Esse fluxo não é homogêneo. Há famílias que vêm “para trabalhar” e aceitam empregos em comércio, praia, obra e serviços, e há aposentados que buscam clima, sensação de segurança e cidade mais calma no litoral.
O mesmo estado abriga projetos de vida muito diferentes, e isso ajuda a entender por que a migração não tem um único perfil.
Custo de vida alto e a armadilha da moradia
A promessa de emprego vem acompanhada de um aviso que se repete nas falas: o custo de vida em Santa Catarina é alto, especialmente nas áreas turísticas e no entorno das regiões mais disputadas.
Quem chega contando só com o “trabalho tem” pode se deparar com aluguel caro, deslocamento longo e gastos fixos que comem o salário.
Esse choque pesa mais quando a mudança é feita sem planejamento. Há relatos de pessoas chegando já pedindo abrigo, orientação, passagem, ou tentando “se virar” nos primeiros dias sem carteira assinada e sem conhecer a rede de serviços.
O estado atrai pela porta da frente do emprego, mas expulsa pela janela do aluguel quando a renda não acompanha a realidade local.
Rede de apoio, qualificação e o choque de realidade
Outro ponto que aparece com força é a qualificação profissional.
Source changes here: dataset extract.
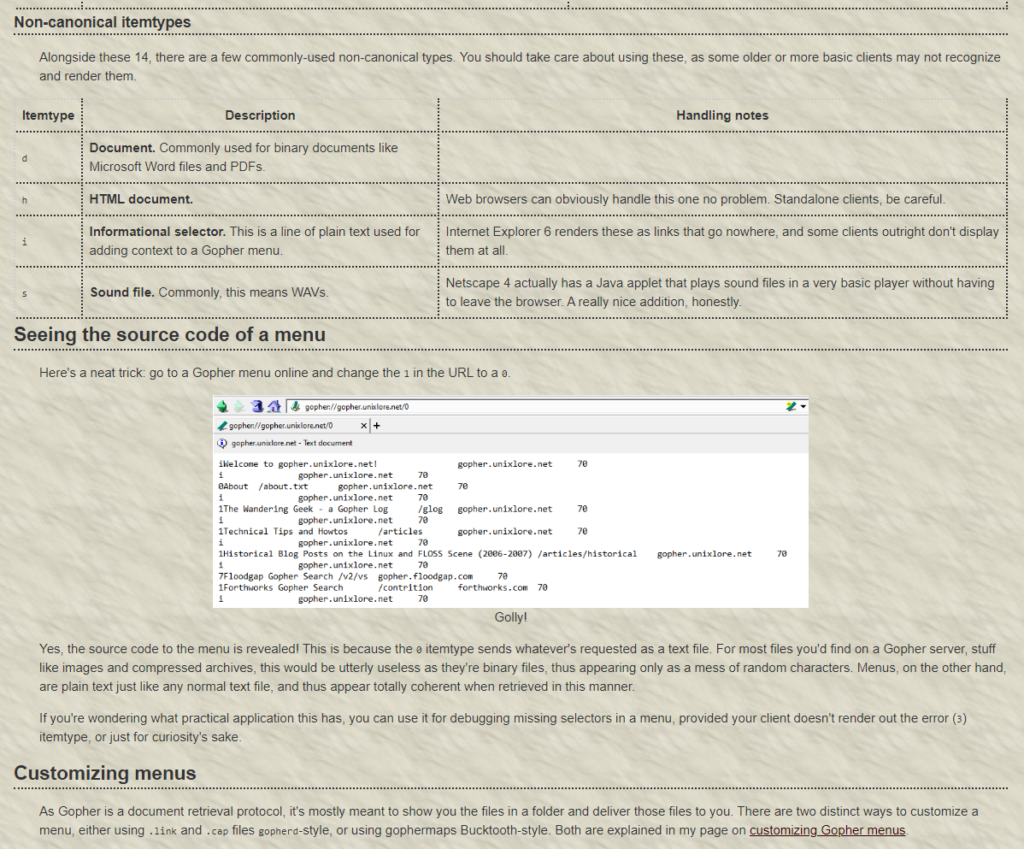
Task: Open the dropdown arrow beside pencil icon
Action: tap(803, 407)
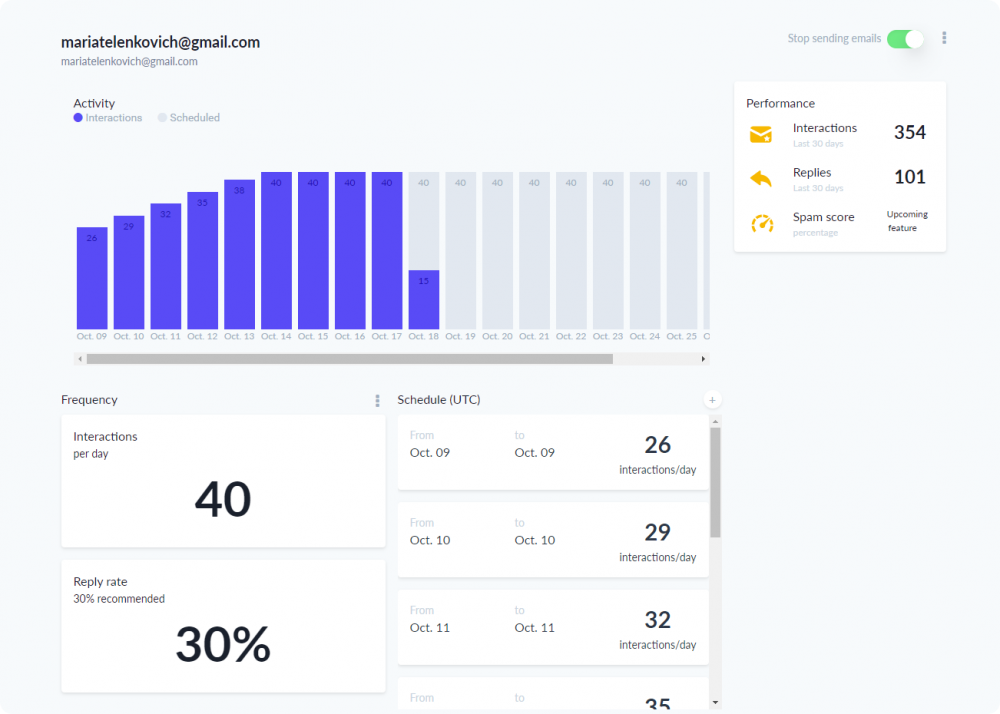Toggle the Stop sending emails switch
This screenshot has height=714, width=1000.
click(x=905, y=39)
Empresários e empregadores descrevem demanda por mão de obra e, ao mesmo tempo, dificuldade de preencher vagas com trabalhadores preparados para funções específicas.
Para quem chega, isso pode significar aceitar ocupações abaixo do nível de formação, inclusive migrantes com curso superior atuando em postos de menor exigência.
A rede de apoio vira divisor de águas. Quando já existe família ou conhecidos instalados, o recém-chegado ganha referência de moradia, emprego e adaptação.
Quando não existe, a pessoa depende de assistência, improvisa e pode cair em vulnerabilidade. Não é só “vir para Santa Catarina”, é saber onde cair e com quem contar.
Serviços públicos, assistência social e a pressão cotidiana
Com mais gente chegando, a demanda por posto de saúde, escola, atendimento social e orientação básica cresce. Profissionais do atendimento descrevem sobrecarga e a necessidade de redimensionar serviços em função do fluxo migratório.
O alerta é direto: não chegam apenas trabalhadores prontos para o mercado, chegam pessoas em diferentes condições, inclusive sem renda, sem documentos e sem estrutura mínima.
Esse cenário também alimenta tensões sociais e percepções de insegurança.
Parte dos moradores associa o aumento do trânsito, conflitos cotidianos e a presença de pessoas em situação de rua à chegada de migrantes, enquanto outros veem o movimento como positivo por ampliar consumo e força de trabalho. A disputa real não é só cultural; é por espaço, serviço e oportunidade.
Favelas, habitação e o limite estrutural
O Censo Demográfico trouxe um dado que mudou o tom do debate: entre 2010 e 2022, houve crescimento de favelas em Santa Catarina, com destaque para o litoral e para microrregiões como Florianópolis e Itajaí.
A leitura apresentada é que o impacto habitacional é o primeiro grande problema a aparecer quando a migração se torna expressiva.
Isso expõe um limite estrutural: quando o fluxo é mais rápido do que a capacidade de oferta de moradia e serviços, surgem ocupações, precarização e desequilíbrio regional.
Santa Catarina segue atraindo, mas começa a testar a própria infraestrutura, e a tendência, segundo a avaliação citada, é o movimento continuar até um ponto de equilíbrio ou saturação.
Santa Catarina se consolidou como polo de atração, mas o estado está sendo cobrado por essa posição: emprego e segurança puxam a chegada, enquanto moradia cara, serviços pressionados e crescimento de favelas revelam um limite que já aparece no cotidiano.
A corrida migratória tem vencedores e pessoas que ficam pelo caminho, e o resultado depende tanto de planejamento público quanto de preparo individual.
Na sua visão, Santa Catarina está “somando gente” ou “estourando a capacidade” do estado? O que pesa mais na decisão de mudar: emprego, segurança, clima, ou rede de apoio?